Boy, what a long time of not posting again. Time just goes so fast, and there hasn't really been very much special going on since Easter. I suppose here are a few update photos from our gardening projects:

General tidying up - I asked Sean to give the ivy hedge a trim...personally, I thought he went a bit overboard as there was nothing left to see but woody bits! (It's recovering now and starting to look quite nice with lots of fresh light green - update photo to follow.)


Very little of our bulbs and gorms have been producing last year and this year again - we had a few tulips, one hyacinth and a couple of tete-a-tetes but nothing else. So when we prepared the bed for our vegetable project this year we dug down to have a look at the bulbs/gorms and most of them were gone or so eaten to bits that you can just see why they wouldn't go on living.


As a result, we decided to take a definite step to decimate the slug population in our garden which over the last years has been enormous. As we don't like chemicals, we resorted to nematodes which are tiny organisms that invade the slugs in the earth and parasitically cause them die.
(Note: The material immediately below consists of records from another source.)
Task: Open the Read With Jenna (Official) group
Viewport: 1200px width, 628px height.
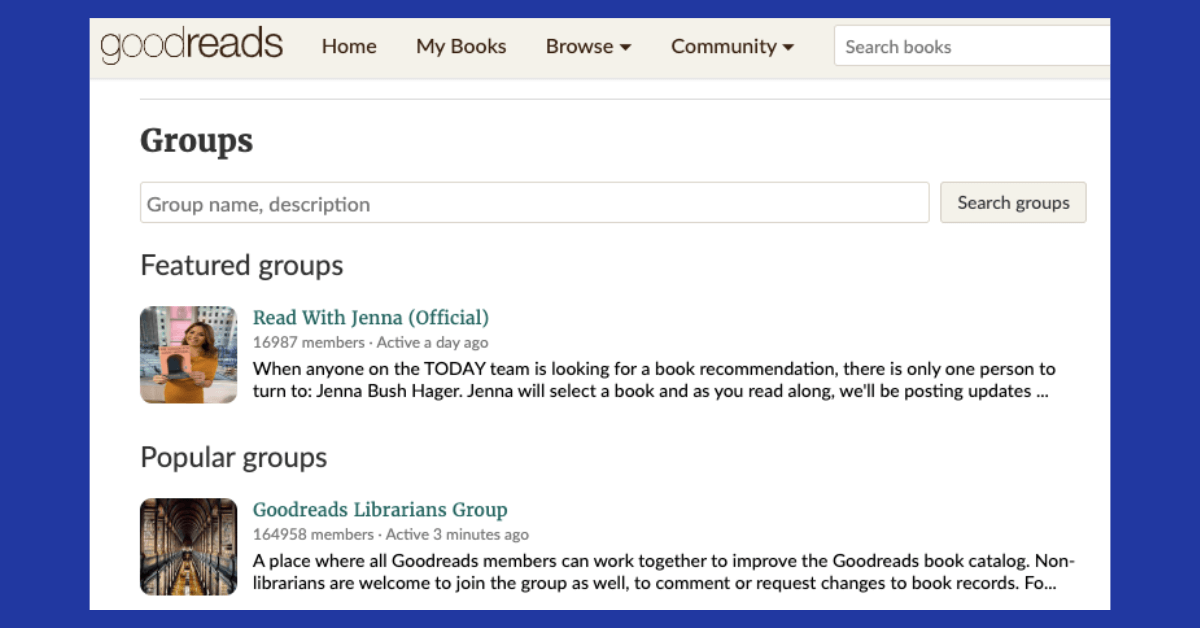Action: click(x=371, y=317)

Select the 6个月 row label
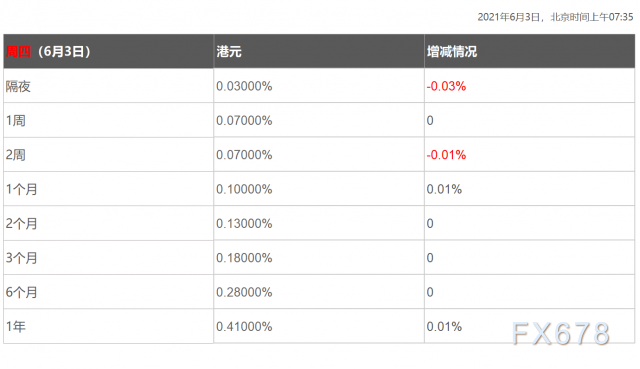point(21,292)

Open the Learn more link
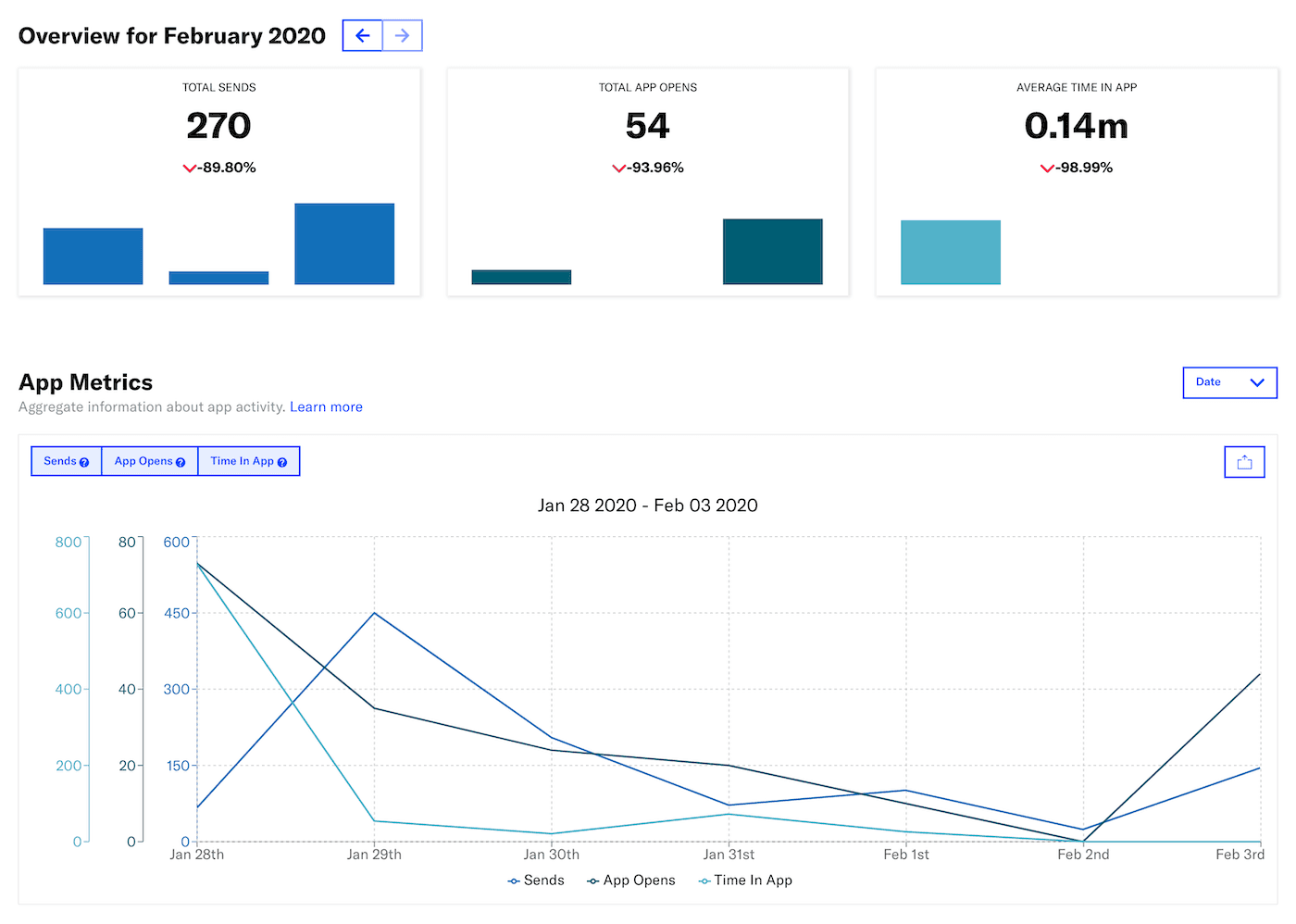coord(326,406)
The creatures need to be watered into the moist soil with preferably several rainy days after, so we have only been able to do that recently as our April and early May was unusually dry and hot!

(No, I'm not watering the lawn on a rainy day! It's the nematodes in the water!!!)

At least some other things in the garden have been doing well and giving us pleasure:

Pulsatilla (alpine plant)

Corkscrew Hazel

Bleeding Heart

And on the veggie growing front there is some progress, too. I convinced Sean to a trip to a nearby gardening centre to buy soil and other bits for potting, some tomato and chilli plants, and also a "grownhouse" - a plastic covered shelf that acts like a mini greenhouse; and then I spent a weekend potting and Sean harvested some of our bamboo which is now drying in the shed to be used for staking and for holding up netting to keep the birds off the veg.